Military, Master’s Degrees, and Media Appearances

In 2003, Hegseth graduated from Princeton with a degree in politics and was commissioned as a second lieutenant in the U.S. Army.

He briefly worked for the investment bank Bear Stearns before being deployed to Guantanamo Bay, Cuba, in 2004. Hegseth participated in several active-duty deployments throughout his military career, including in Iraq and Afghanistan, and served in the National Guard, according to his official biography.

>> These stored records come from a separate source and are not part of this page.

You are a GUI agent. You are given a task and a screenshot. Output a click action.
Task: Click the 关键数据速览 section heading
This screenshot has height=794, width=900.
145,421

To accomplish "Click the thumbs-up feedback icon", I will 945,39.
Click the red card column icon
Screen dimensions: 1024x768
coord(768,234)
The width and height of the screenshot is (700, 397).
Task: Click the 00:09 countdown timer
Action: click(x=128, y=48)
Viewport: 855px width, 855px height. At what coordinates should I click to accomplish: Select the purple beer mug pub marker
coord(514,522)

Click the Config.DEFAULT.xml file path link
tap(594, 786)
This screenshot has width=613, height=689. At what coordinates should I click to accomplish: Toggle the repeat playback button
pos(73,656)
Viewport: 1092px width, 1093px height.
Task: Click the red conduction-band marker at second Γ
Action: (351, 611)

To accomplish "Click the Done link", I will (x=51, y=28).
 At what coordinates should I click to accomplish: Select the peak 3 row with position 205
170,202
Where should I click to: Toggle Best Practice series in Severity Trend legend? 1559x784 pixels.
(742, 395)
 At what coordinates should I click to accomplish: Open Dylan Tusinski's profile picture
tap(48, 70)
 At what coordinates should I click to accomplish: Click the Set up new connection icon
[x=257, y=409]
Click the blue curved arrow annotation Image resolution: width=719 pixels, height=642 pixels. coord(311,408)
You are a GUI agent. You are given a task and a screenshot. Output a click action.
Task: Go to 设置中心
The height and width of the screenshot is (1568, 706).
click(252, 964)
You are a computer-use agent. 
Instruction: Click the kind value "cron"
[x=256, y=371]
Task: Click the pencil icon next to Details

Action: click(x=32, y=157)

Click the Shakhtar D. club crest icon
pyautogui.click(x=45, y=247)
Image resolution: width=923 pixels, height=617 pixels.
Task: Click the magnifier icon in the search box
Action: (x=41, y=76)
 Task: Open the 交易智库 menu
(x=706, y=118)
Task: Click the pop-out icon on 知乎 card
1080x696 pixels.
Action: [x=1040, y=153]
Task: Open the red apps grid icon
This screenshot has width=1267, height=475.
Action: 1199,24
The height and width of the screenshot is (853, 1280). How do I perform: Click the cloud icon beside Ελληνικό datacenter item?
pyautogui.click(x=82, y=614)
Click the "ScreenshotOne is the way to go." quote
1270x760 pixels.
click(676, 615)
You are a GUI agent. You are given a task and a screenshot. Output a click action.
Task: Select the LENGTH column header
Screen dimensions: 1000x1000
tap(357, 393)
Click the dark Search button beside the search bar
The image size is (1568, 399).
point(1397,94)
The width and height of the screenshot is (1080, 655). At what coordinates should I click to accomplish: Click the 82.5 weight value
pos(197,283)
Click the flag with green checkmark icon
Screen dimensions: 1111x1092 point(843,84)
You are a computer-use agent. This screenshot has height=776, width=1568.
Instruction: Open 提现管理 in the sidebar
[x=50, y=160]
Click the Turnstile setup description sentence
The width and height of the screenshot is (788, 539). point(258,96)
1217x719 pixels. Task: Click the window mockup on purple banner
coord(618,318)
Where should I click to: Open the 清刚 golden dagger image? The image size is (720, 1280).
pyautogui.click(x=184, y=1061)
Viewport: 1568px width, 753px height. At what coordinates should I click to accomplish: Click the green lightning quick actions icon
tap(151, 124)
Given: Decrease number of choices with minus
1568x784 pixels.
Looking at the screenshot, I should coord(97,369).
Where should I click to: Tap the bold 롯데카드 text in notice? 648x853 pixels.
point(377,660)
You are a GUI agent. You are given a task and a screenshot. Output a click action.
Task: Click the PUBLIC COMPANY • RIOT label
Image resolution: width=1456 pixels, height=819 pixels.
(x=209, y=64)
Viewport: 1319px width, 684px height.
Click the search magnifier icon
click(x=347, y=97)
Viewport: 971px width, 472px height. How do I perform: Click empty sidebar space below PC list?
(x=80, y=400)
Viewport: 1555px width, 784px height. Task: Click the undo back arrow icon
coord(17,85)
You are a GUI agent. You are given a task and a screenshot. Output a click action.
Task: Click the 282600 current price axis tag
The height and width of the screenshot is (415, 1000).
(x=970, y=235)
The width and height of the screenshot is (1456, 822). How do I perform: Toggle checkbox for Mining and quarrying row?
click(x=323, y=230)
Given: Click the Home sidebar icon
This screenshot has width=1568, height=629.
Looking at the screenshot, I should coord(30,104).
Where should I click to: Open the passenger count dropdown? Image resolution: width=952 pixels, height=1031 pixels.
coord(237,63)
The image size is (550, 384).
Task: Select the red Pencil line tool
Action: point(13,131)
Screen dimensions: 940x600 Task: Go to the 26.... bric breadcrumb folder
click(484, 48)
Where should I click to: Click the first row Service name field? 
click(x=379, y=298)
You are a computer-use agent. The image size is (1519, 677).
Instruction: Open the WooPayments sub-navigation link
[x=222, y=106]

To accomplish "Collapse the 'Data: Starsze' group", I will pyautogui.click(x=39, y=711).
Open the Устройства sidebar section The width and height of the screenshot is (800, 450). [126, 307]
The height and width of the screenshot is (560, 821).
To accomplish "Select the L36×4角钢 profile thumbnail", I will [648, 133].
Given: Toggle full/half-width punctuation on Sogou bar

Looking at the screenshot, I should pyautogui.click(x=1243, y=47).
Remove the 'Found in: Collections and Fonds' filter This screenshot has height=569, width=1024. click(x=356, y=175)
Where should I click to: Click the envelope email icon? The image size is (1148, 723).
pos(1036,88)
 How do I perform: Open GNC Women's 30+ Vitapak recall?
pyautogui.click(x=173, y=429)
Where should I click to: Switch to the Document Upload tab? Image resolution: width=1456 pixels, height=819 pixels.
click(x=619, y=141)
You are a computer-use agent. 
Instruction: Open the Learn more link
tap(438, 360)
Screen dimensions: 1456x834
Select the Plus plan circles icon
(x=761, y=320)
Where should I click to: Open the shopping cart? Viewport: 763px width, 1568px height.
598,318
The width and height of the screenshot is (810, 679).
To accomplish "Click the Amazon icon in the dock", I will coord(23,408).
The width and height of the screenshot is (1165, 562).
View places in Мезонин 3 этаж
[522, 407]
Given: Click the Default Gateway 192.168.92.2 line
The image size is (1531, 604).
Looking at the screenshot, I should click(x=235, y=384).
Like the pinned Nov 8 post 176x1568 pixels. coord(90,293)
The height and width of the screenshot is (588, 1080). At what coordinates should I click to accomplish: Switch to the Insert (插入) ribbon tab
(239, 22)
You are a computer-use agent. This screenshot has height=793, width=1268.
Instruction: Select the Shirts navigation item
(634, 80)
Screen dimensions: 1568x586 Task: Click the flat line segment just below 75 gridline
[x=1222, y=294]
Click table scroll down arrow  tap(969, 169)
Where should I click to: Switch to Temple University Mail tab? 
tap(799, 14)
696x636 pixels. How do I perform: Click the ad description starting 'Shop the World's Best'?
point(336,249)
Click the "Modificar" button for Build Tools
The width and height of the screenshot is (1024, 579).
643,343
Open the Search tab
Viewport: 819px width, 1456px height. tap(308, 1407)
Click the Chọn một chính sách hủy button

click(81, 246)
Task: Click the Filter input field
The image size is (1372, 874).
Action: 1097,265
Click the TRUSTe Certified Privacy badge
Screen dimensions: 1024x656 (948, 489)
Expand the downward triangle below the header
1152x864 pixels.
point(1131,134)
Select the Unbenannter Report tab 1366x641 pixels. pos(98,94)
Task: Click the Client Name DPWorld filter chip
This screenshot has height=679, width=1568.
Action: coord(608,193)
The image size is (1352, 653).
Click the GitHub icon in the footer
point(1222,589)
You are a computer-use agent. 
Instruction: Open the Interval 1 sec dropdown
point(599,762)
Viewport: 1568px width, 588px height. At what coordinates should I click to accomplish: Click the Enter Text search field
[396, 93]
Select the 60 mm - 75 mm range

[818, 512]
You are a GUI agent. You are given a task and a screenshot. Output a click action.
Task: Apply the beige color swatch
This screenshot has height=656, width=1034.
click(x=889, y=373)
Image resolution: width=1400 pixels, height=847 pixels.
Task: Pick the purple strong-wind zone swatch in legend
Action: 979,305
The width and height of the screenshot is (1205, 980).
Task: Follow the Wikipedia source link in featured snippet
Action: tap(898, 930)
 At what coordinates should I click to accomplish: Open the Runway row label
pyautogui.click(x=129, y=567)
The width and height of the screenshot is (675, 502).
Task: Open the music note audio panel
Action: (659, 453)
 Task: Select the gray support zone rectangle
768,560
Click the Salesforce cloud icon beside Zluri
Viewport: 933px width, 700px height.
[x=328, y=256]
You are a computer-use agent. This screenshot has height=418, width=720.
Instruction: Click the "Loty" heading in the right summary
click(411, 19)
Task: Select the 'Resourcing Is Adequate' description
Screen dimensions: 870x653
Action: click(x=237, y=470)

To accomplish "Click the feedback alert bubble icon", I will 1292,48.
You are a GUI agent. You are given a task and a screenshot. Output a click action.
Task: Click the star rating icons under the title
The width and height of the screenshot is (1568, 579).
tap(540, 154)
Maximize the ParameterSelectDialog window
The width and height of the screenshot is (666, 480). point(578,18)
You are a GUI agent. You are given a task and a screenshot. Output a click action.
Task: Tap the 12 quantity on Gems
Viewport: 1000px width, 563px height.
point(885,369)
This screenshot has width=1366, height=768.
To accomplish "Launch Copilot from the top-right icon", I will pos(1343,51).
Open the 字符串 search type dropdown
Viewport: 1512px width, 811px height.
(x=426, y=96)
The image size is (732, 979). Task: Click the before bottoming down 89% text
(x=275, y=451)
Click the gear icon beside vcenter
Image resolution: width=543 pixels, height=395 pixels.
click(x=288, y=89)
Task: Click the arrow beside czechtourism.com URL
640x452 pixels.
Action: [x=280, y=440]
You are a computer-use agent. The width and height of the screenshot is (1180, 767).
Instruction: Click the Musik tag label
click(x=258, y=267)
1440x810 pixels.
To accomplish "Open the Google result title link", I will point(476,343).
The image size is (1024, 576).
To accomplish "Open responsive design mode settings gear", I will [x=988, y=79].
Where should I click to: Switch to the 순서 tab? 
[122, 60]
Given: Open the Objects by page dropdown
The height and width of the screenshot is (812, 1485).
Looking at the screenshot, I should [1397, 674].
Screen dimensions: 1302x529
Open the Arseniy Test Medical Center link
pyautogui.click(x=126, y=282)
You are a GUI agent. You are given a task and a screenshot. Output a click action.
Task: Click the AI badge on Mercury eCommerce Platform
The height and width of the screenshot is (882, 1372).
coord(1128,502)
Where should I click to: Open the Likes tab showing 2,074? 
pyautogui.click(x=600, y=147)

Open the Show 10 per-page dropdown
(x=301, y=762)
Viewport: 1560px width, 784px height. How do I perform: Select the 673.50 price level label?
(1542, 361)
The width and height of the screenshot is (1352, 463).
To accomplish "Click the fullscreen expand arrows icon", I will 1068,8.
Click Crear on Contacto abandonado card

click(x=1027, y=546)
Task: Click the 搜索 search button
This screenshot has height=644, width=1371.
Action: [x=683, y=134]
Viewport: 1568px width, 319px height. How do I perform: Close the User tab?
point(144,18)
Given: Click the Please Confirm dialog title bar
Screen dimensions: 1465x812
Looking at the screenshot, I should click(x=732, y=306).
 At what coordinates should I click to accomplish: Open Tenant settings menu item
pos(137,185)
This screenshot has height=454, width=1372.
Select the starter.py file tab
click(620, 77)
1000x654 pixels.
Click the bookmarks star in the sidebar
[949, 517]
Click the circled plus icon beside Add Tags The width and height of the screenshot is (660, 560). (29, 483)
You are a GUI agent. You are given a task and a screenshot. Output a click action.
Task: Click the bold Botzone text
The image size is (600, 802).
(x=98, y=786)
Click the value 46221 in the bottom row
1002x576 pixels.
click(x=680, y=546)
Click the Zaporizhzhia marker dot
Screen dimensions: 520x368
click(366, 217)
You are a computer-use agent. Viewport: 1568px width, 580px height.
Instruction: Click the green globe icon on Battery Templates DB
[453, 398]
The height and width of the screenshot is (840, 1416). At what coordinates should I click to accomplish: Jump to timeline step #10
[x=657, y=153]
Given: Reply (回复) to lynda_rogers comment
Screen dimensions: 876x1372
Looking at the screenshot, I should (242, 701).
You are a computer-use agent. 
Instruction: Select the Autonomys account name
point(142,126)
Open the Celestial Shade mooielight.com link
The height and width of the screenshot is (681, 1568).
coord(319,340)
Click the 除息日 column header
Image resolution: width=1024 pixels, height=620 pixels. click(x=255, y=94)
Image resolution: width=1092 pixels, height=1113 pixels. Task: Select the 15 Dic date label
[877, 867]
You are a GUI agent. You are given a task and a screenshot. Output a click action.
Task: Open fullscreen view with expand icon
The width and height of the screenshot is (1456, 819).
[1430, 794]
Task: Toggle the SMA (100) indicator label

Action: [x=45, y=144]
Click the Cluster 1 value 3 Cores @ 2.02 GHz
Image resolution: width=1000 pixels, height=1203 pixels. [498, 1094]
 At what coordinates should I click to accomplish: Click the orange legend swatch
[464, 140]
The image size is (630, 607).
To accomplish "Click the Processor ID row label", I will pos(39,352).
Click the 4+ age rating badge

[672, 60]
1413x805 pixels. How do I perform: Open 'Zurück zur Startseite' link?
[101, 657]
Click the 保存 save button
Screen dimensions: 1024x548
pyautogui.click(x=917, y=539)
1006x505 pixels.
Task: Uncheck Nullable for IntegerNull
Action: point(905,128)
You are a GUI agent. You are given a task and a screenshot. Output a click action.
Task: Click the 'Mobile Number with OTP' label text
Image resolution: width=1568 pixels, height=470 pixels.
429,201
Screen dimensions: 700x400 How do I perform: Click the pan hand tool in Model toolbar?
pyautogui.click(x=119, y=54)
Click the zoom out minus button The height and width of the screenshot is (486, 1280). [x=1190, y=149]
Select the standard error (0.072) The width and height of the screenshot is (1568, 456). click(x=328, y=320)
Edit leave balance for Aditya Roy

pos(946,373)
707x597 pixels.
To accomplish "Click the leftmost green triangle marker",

Hegseth became a director of the conservative advocacy group Vets for Freedom (VFF) around 2006 and rose to lead the organization by 2007. He left VFF in 2012 to run for the U.S. Senate in Minnesota, leaving behind a legacy of mismanagement and “enormous debt,” according to reporting by The New Yorker. His senatorial bid was unsuccessful, and Hegseth volunteered for a tour in Afghanistan.

While at VFF, Hegseth enrolled at Harvard University to pursue his master’s in public policy, graduating in 2011. He has since spoken out about his alma mater and vowed to send back his diploma, saying Harvard should be renamed “critical theory university.”

“I hope this is a statement that as conservatives and patriots, if we love this country, we can’t keep sending our kids and elevating them to universities that are poisoning their mind,” he said on Fox News in 2022.

He added: “And I may have survived it, and thank goodness, but a lot of kids go there and buy into ‘critical theory university,’ and that’s how we get future leaders … who see America as an evil place. And Harvard is a factory for that kind of thinking.”

In 2014, Hegseth joined Fox News as a contributor and served as CEO of Concerned Veterans for America, a conservative-funded organization that advocates privatizing the Veterans Health Administration, leaving in 2016.

Hegseth was named the official co-host of “Fox & Friends Weekend” in 2017. He continued in that position until his nomination for secretary of defense in 2024.

Taking on DEI at the DoD

On Jan. 24, 2025, JD Vance cast the tie-breaking vote to confirm Pete Hegseth as secretary of defense. Three Republicans and 47 Democratic senators voted against Hegseth’s nomination, leading the vice president to vote on a cabinet nominee for only the second time in U.S. history.

Hegseth’s nomination and tenure as secretary of defense have been mired in controversy. Five days after being confirmed, Hegseth sent a memo stressing that “diversity, equity, and inclusion (DEI) policies … are incompatible with the values of the [Department of Defense].”

The memo also directs the Department of Defense (DoD), including military academies, to eliminate DEI offices and curriculum. It also mandates that they teach “that America and its founding documents remain the most powerful force for good in human history.”

The Trump administration’s executive order targeting DEI has resulted in a purge of nearly 400 books from the U.S. Naval Academy library, and West Point has disbanded several student clubs, including the Society of Women Engineers Club, the National Society of Black Engineers Club, and Spectrum, an LGBTQ+ pride group.